> **Task description**: Your task is to output the entries below word for word.

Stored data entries
______________________________
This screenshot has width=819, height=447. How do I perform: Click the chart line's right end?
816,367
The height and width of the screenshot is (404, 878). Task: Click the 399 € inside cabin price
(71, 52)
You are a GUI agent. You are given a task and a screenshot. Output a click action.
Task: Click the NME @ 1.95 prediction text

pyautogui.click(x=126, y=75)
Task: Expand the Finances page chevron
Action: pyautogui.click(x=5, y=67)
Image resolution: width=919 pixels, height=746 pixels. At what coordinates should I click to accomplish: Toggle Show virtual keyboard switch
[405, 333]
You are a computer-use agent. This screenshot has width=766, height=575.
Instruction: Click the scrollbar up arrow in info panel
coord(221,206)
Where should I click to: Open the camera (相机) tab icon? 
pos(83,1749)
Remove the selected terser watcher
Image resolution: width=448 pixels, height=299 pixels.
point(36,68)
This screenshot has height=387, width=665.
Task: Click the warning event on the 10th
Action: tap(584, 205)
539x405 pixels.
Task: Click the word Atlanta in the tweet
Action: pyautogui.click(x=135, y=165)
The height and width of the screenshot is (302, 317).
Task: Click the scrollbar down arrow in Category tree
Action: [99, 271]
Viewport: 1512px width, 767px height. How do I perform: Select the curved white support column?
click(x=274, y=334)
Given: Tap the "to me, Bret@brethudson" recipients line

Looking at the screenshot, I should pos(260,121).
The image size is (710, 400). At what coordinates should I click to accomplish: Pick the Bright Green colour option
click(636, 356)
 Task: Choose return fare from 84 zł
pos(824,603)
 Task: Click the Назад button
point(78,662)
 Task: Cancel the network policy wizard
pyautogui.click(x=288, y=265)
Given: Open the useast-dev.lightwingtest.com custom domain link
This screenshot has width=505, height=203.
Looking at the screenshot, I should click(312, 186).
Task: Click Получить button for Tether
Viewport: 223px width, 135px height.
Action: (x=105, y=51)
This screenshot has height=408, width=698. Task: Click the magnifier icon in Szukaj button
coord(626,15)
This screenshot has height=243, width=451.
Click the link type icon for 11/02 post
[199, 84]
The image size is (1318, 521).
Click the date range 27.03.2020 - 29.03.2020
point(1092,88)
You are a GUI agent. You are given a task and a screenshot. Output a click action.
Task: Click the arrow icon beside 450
______________________________
> **Finished exercise**:
This screenshot has width=819, height=447. How do I perform: Click the chart line's right end?
816,367
The height and width of the screenshot is (404, 878). Task: Click the 399 € inside cabin price
(71, 52)
You are a GUI agent. You are given a task and a screenshot. Output a click action.
Task: Click the NME @ 1.95 prediction text

pyautogui.click(x=126, y=75)
Task: Expand the Finances page chevron
Action: pyautogui.click(x=5, y=67)
Image resolution: width=919 pixels, height=746 pixels. At what coordinates should I click to accomplish: Toggle Show virtual keyboard switch
[405, 333]
You are a computer-use agent. This screenshot has width=766, height=575.
Instruction: Click the scrollbar up arrow in info panel
coord(221,206)
Where should I click to: Open the camera (相机) tab icon? 
pos(83,1749)
Remove the selected terser watcher
Image resolution: width=448 pixels, height=299 pixels.
point(36,68)
This screenshot has height=387, width=665.
Task: Click the warning event on the 10th
Action: tap(584, 205)
539x405 pixels.
Task: Click the word Atlanta in the tweet
Action: pyautogui.click(x=135, y=165)
The height and width of the screenshot is (302, 317).
Task: Click the scrollbar down arrow in Category tree
Action: [99, 271]
Viewport: 1512px width, 767px height. How do I perform: Select the curved white support column?
click(x=274, y=334)
Given: Tap the "to me, Bret@brethudson" recipients line

Looking at the screenshot, I should pos(260,121).
The image size is (710, 400). At what coordinates should I click to accomplish: Pick the Bright Green colour option
click(636, 356)
 Task: Choose return fare from 84 zł
pos(824,603)
 Task: Click the Назад button
point(78,662)
 Task: Cancel the network policy wizard
pyautogui.click(x=288, y=265)
Given: Open the useast-dev.lightwingtest.com custom domain link
This screenshot has width=505, height=203.
Looking at the screenshot, I should click(312, 186).
Task: Click Получить button for Tether
Viewport: 223px width, 135px height.
Action: (x=105, y=51)
This screenshot has height=408, width=698. Task: Click the magnifier icon in Szukaj button
coord(626,15)
This screenshot has height=243, width=451.
Click the link type icon for 11/02 post
[199, 84]
The image size is (1318, 521).
Click the date range 27.03.2020 - 29.03.2020
point(1092,88)
You are a GUI agent. You are given a task and a screenshot. Output a click action.
Task: Click the arrow icon beside 450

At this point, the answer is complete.